** Activity **
Reproduce exactly the lines below from the one containing "Task: Click annotation marker number 4" through the one containing "Image resolution: width=537", including both, and nothing else.

** Extracted entries **

○ ○ ○ ○ ○

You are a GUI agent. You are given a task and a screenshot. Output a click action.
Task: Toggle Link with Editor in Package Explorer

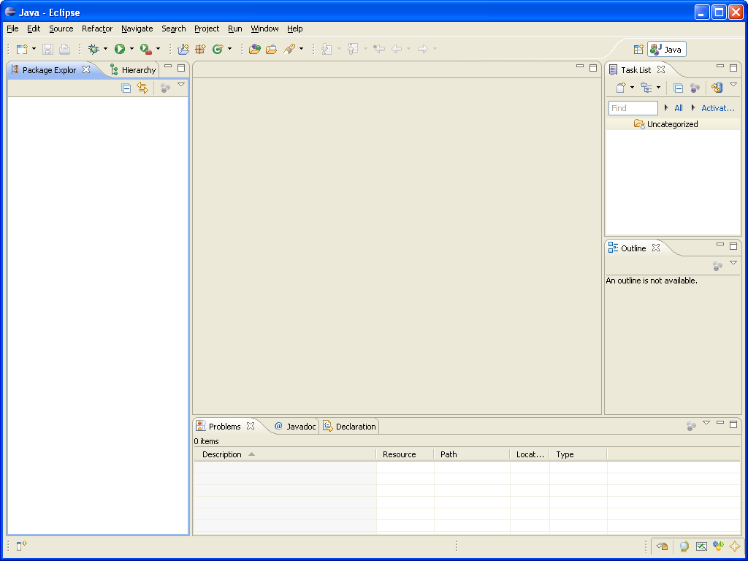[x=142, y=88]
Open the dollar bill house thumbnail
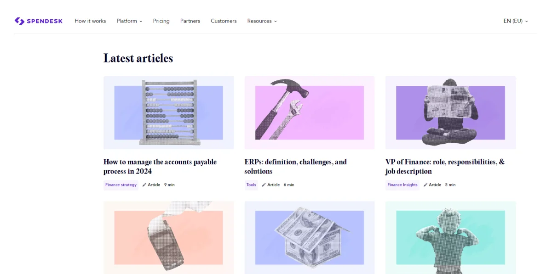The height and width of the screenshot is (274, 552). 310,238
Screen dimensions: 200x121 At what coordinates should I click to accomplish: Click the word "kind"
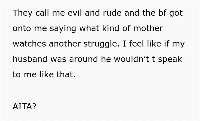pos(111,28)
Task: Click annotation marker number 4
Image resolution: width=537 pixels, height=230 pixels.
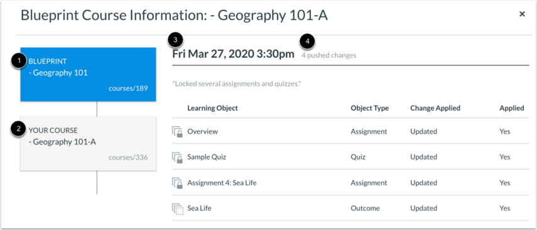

○ ○ ○ ○ ○

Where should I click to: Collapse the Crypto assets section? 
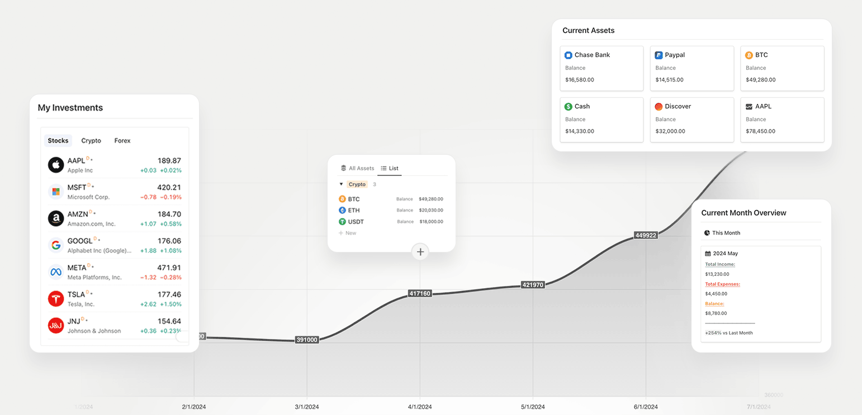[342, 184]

○ ○ ○ ○ ○

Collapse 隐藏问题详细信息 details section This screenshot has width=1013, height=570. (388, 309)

○ ○ ○ ○ ○

** Expected answer **
Task: Click annotation marker number 4
Image resolution: width=537 pixels, height=230 pixels.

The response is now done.